If you can, place it outside the public_html directory, so it cannot be executed by requesting the file through the web.

Otherwise write this in top of the script:

<?php

    if(php_sapi_name() != 'cli')
    {
        header("HTTP/1.1 403 Forbidden");
        die('Error: 403 Forbidden.');
    }

Thanks Cereal, I added the above code and ran the cron job but it returned the Error: 403 Forbidden message rather than running it?

Uh, so how is this job executed?

Usually a cron job is listed into a crontab file and executed by the cron daemon running in the server, so it's an internal task. As explained here:

If you're using an external service to run the jobs or your hosting is practicing another method then just remove my code suggestion and leave the script in public_html, unless your hosting configuration does not suggest something different, if still in doubt ask to the support.

Would setting the folder and file permission to 711 suffice?

Would setting the folder and file permission to 711 suffice?

Hmm, no this doesn't solve, because the request will be executed through the TCP/IP stack, so the owner of the process will be the web server or the PHP server (in case of PHP-FPM) and any client through a web request could start the backup procedure.

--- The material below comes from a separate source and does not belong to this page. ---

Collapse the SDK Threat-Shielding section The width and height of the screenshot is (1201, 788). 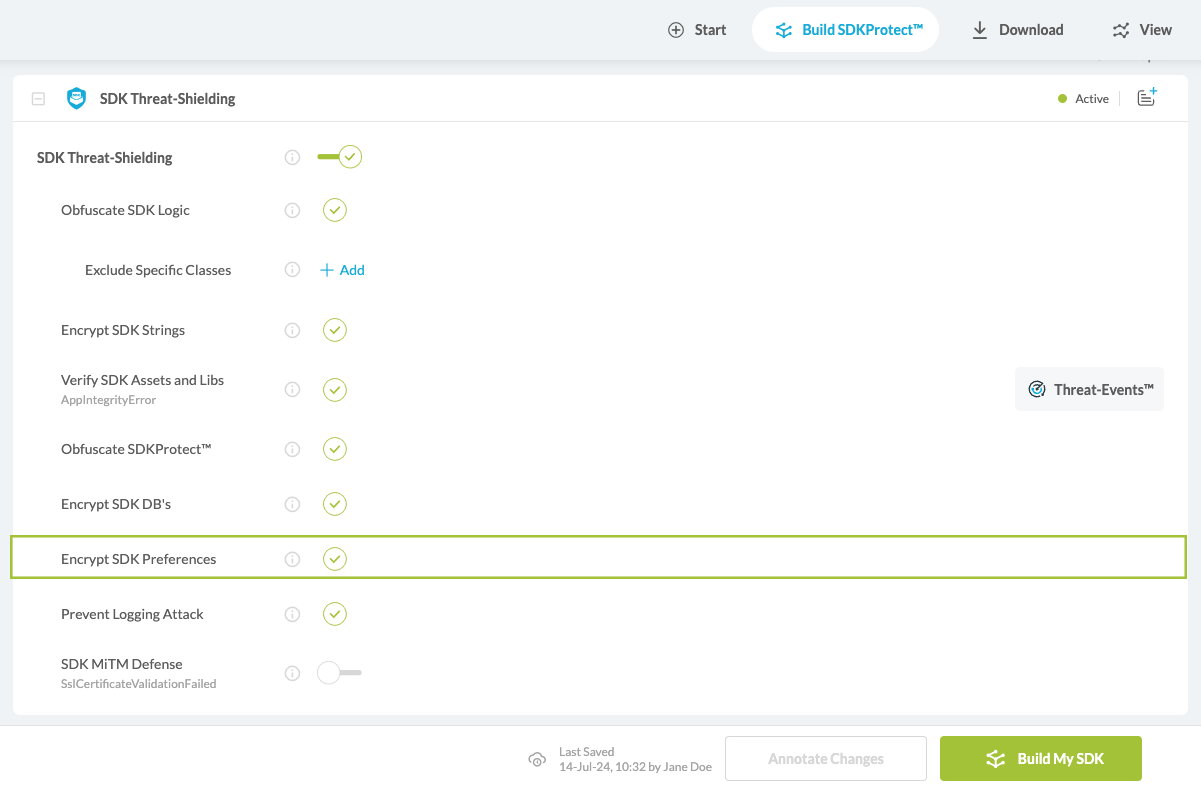coord(38,98)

Usually a cron job should be set like this:

/usr/bin/php /var/www/path/to/testCronJobLIVE.php

Or by setting the shebang in the script to define the executable:

#!/usr/bin/env php

echo 'Hello';

And then simply pointing the script in the crontab interface:

/var/www/path/to/testCronJobLIVE.php

That way you can set the script outside the public_html directory. But if you still want to stick with TCP solution, then you could set an extra header with a string value to match, something like:

<?php

if( ! array_key_exists('HTTP_AUTHORIZATION', $_SERVER) || $_SERVER['HTTP_AUTHORIZATION'] != 'Donna')
{
    header("HTTP/1.1 403 Forbidden");
    die('Error: 403 Forbidden.');
}

# execute your code
print 'hello';
print PHP_EOL;

And at cron job level:

curl --header "Authorization: Donna" http://digitalmediasolutions.ie/course-updates/testCronJobLIVE.php

I'm not sure lynx can set custom headers as it is a browser. You could use curl as in my example or httpie:

http GET http://digitalmediasolutions.ie/course-updates/testCronJobLIVE.php "Authorization: Donna"

Is this secure? Not really, if the request is intercepted then the header could be read, unless you can send through https.

Thanks, I am going to park it for now and get back to it. Think I need to learn a whole lot more before going any further with it.